Nice work neighbor. I've got to get my butt in gear and finish mine. You've inspired me.


----------



## pyro (Oct 7, 2006)

DarkShadows said:


> damn that looks pretty sick! Do you have any plans or measurements for the leer mech?


thank you-i used tihis one, the only difference is, i used a reindeer motor not a wipermotor http://www.my-mania.com/halloween/bmleer.html


----------



## Ghoul Friday (Oct 6, 2007)

dave the dead said:


> nice Blucky transformation Pyro! he looks.....wet.


My immediate thought was barbeque sauce.

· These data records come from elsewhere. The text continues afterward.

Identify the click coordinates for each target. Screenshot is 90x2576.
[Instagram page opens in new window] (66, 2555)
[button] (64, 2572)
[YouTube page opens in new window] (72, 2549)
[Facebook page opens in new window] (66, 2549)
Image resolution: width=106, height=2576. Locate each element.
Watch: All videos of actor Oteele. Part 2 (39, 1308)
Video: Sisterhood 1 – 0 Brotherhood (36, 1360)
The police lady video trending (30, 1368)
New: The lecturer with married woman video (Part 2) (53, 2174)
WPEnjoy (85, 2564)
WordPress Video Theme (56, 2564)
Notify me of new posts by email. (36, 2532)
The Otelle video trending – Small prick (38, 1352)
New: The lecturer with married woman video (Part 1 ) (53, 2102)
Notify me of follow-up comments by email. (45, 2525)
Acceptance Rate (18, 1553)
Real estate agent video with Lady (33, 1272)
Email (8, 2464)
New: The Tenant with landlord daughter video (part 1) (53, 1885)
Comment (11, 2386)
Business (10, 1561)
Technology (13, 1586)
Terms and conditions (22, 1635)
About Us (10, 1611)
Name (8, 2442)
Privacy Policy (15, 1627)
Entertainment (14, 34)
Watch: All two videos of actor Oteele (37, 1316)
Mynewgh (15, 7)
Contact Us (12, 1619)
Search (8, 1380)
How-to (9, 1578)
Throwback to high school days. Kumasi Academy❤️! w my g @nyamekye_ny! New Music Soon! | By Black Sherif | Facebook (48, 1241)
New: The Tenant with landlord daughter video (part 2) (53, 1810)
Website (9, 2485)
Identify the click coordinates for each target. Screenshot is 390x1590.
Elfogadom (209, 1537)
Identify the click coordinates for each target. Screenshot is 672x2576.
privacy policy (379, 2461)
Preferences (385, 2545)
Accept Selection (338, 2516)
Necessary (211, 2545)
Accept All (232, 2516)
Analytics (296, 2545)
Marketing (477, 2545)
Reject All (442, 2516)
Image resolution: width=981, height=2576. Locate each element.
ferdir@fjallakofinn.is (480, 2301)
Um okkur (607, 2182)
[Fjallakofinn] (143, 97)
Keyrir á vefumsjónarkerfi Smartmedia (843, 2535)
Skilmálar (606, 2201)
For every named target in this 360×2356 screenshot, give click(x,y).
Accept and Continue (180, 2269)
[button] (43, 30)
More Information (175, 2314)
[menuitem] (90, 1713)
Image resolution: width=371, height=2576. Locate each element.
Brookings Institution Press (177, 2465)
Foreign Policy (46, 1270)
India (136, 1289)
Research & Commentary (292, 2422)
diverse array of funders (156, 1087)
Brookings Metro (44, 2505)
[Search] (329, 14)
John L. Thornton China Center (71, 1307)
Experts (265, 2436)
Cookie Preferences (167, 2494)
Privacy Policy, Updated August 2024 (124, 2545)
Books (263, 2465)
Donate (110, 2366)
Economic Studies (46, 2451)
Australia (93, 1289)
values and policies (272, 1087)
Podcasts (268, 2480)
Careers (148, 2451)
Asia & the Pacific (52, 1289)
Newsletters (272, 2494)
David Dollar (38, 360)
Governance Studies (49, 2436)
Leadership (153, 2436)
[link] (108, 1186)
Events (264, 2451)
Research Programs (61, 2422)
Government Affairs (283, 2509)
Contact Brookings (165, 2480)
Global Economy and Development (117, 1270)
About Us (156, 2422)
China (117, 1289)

Is that wrong? :devil:


----------



## Bone Dancer (Oct 7, 2005)

Nice job. Nothing like a good corpsed blucky to get you in the spirit.


----------



## Scary Godmother (Oct 13, 2007)

Great job! Hard to believe that was ever a regular old blucky! I have got to learn that corpsing stuff.:devil:


----------



## consultlkr (Sep 9, 2008)

wow - that's so sick! I think it would definately creep out everyone.


----------



## Ms. Wicked (Nov 14, 2006)

Very cool Manny!

It's quite creepy!


----------



## Fangs (Jun 6, 2006)

DAMN Creepy!!!! LOVING it Pyro!! two thumbs up!


----------



## SpectreTTM (Aug 22, 2005)

Nice Job Pyro

I like the tilt of the head. Real Nice Touch


----------



## turtle2778 (Jul 9, 2006)

I really like the way he turned out Pyro. His eye is great!! He will be a great addition to your haunt this year.


----------



## cerinad (Jun 23, 2008)

Wow! You can hardly even tell that was ever a blucky! Very good job!!


----------



## Ghostess (Aug 21, 2005)

Nice job... LOVE the expression on his face!


----------



## Lady Nyxie (Aug 30, 2006)

Great job as always Pyro.


----------



## Lilly (Jun 13, 2006)

Cool beans Pyro..
nice color and eyes


----------